Over the following decades, Stearns' exhibitions focused on Ohio artists, early-American painting, artists from Mexico City, and visions of the American heartland.

While based in Columbus, Stearns retained ties to Minnesota, serving from 2000 - 2006 as senior program director and curator for Arts Midwest, a Minneapolis-based non-profit that produces exhibitions and programs that travel throughout the Midwest.

"Robert was an extremely gifted curator," said David Fraher, president and CEO of Arts Midwest, in a statement. "He was quirky, erudite, curious, and extraordinarily thorough with his research. He was also so very bright and passionate about his work, the artists he worked with, and the projects he built."

Fraher credited Stearns with helping Arts Midwest expand and strengthen its ability to produce international programs and exhibitions.

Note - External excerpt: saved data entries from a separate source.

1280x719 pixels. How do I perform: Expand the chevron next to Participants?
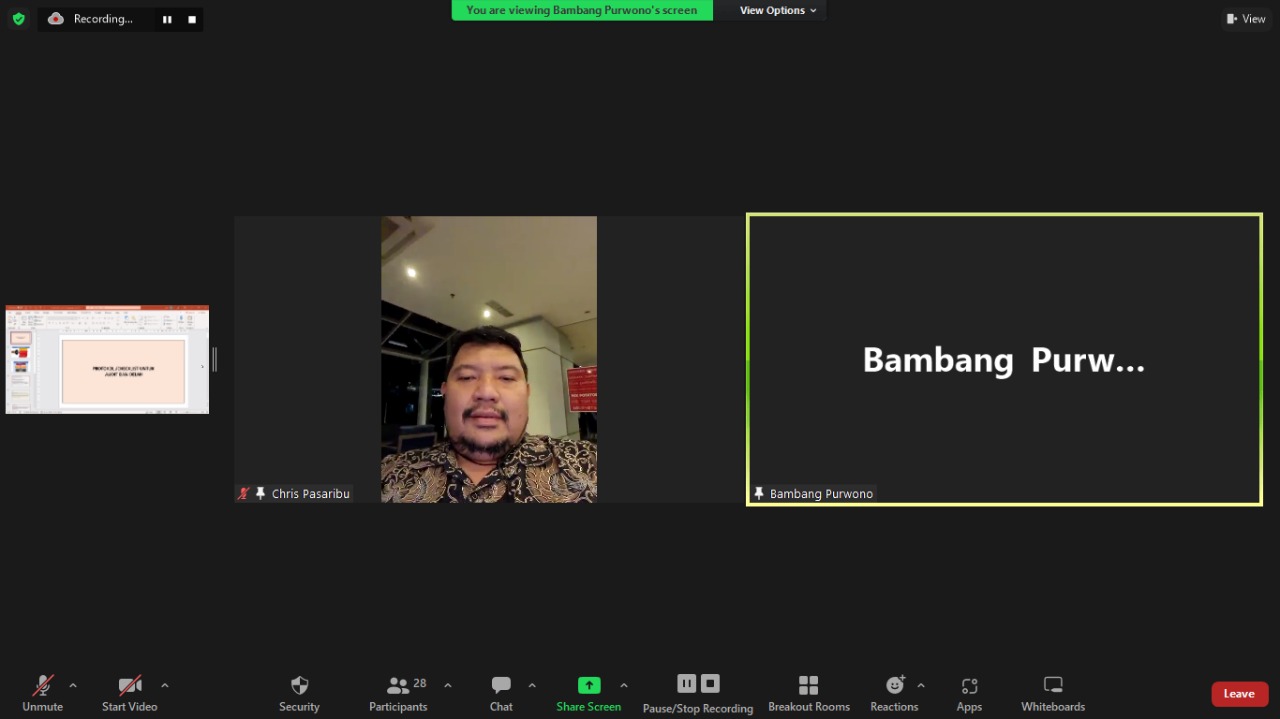[x=448, y=685]
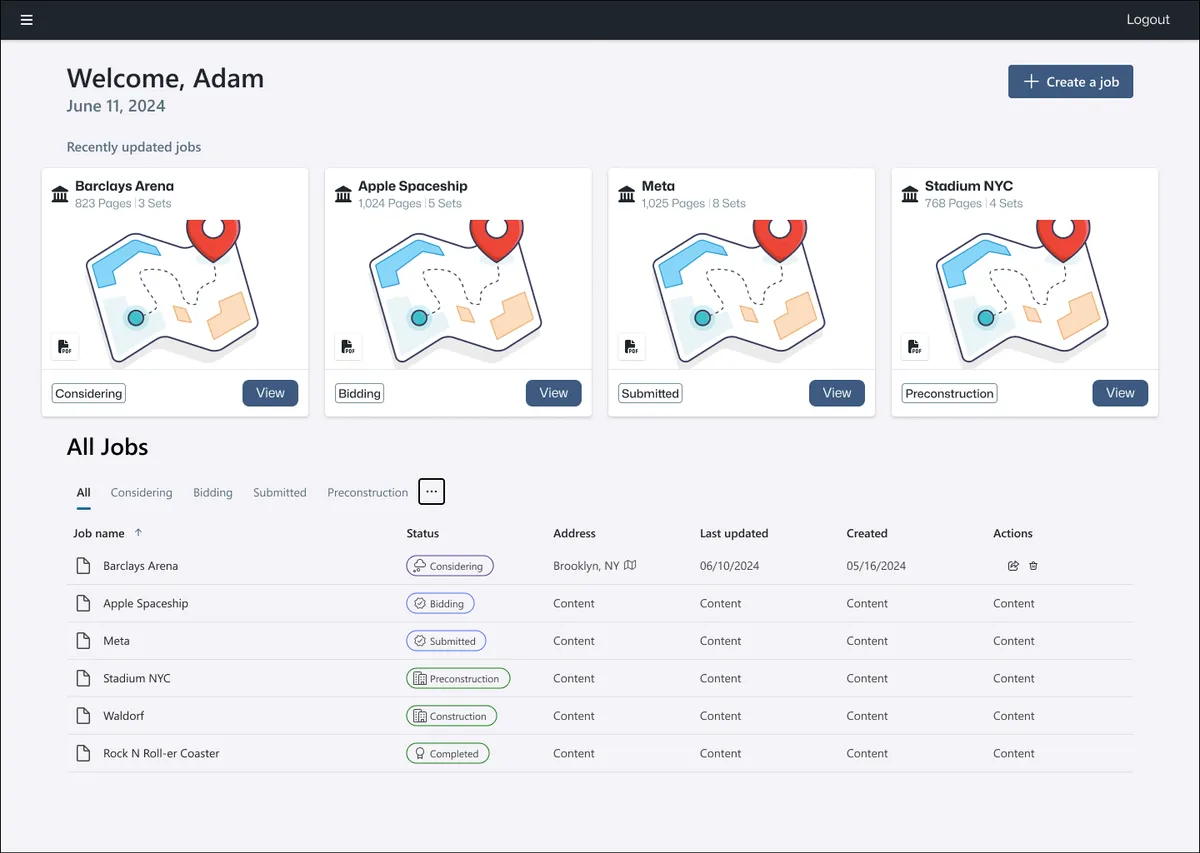The image size is (1200, 853).
Task: Log out using the Logout link
Action: 1147,20
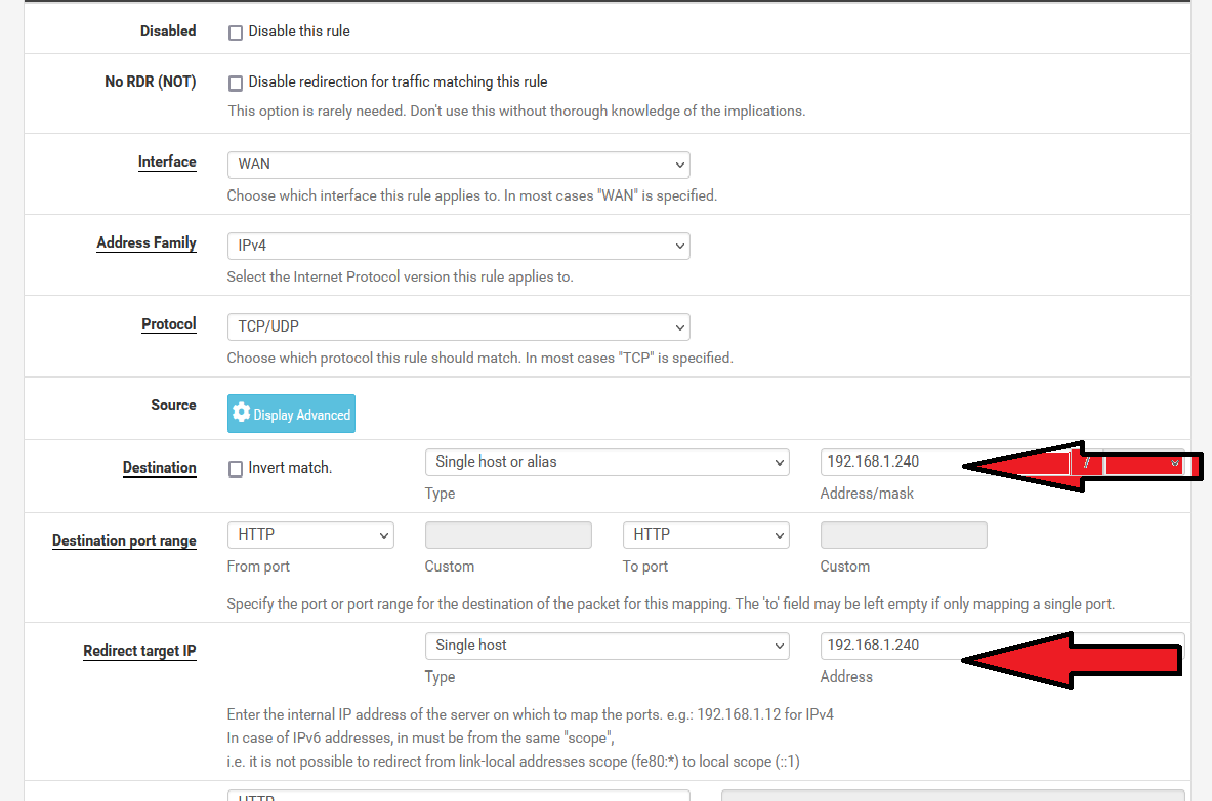Check the Invert match box
Screen dimensions: 1212x801
coord(236,469)
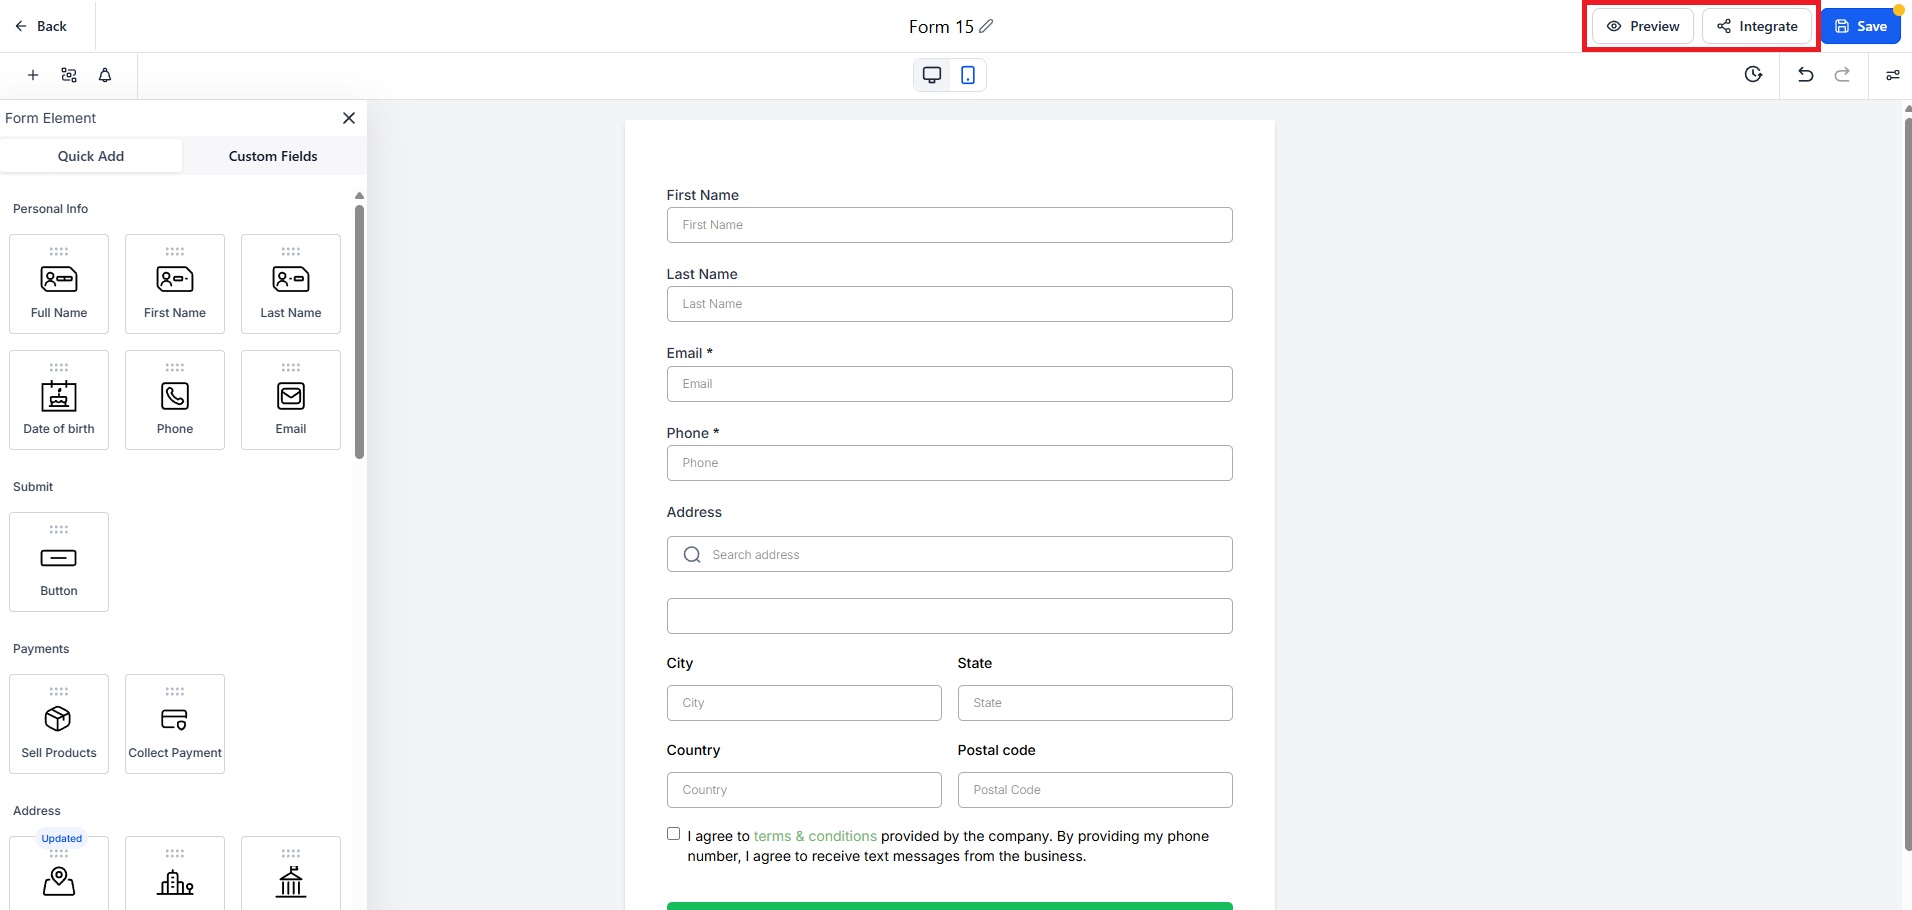Viewport: 1912px width, 910px height.
Task: Click the Preview button
Action: tap(1643, 26)
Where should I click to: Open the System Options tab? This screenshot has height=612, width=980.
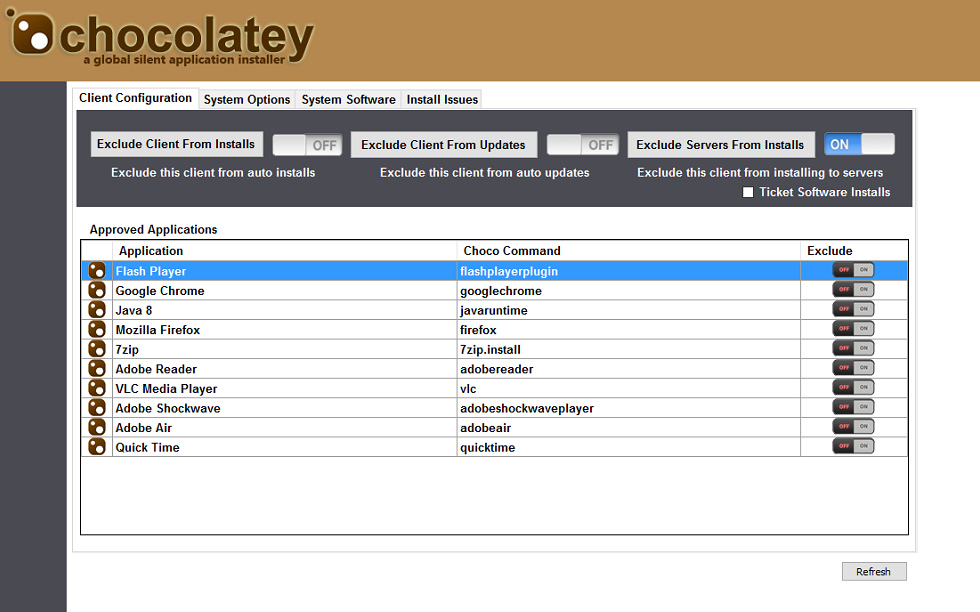[247, 100]
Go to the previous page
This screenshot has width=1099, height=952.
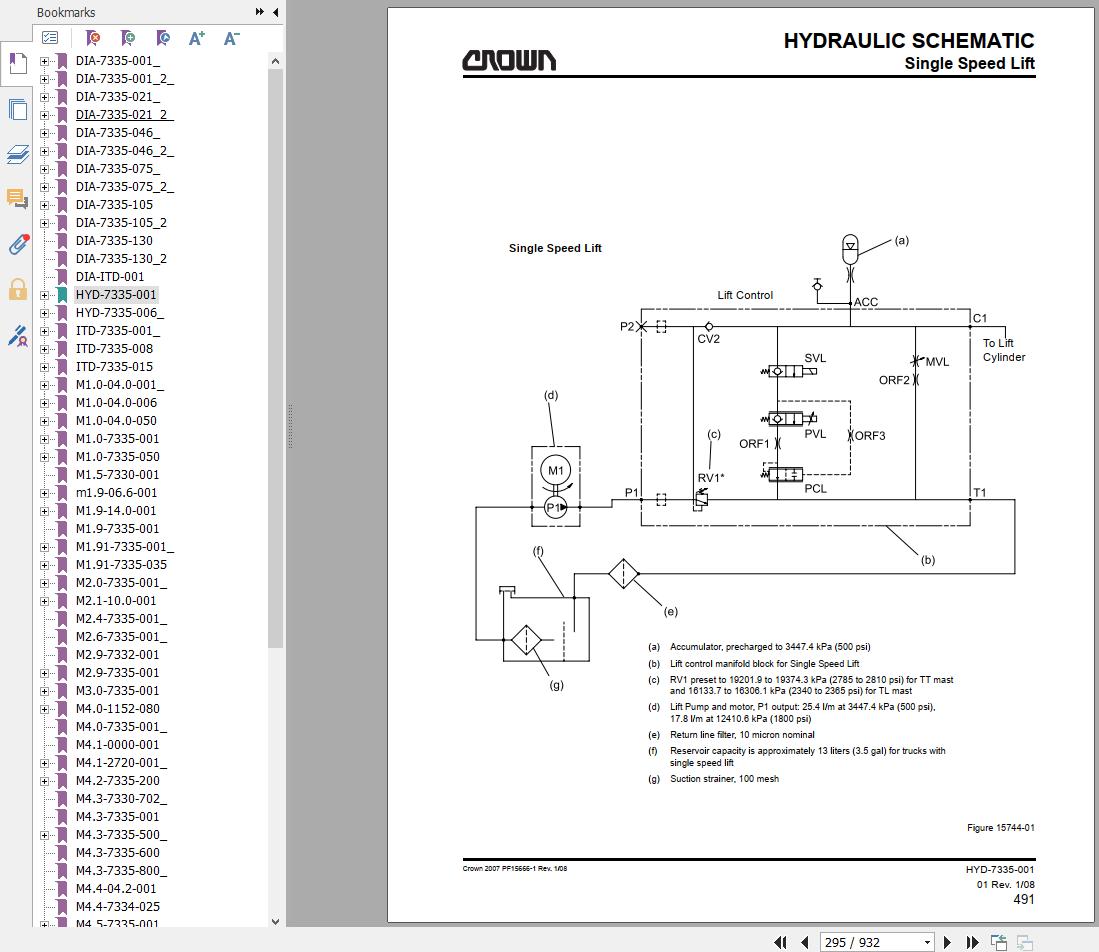tap(804, 942)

Prior to arriving in Minnesota, Stearns worked in New York first as assistant director of the influential Paula Cooper Gallery (1970-72) and then at The Kitchen (1973-77), a pioneer in video and installation art. He was director of Cincinnati's Contemporary Arts Center from 1978-1982. He graduated from the University of California, San Diego in 1970.

A celebration of his life was held Dec.10 in Palm Springs.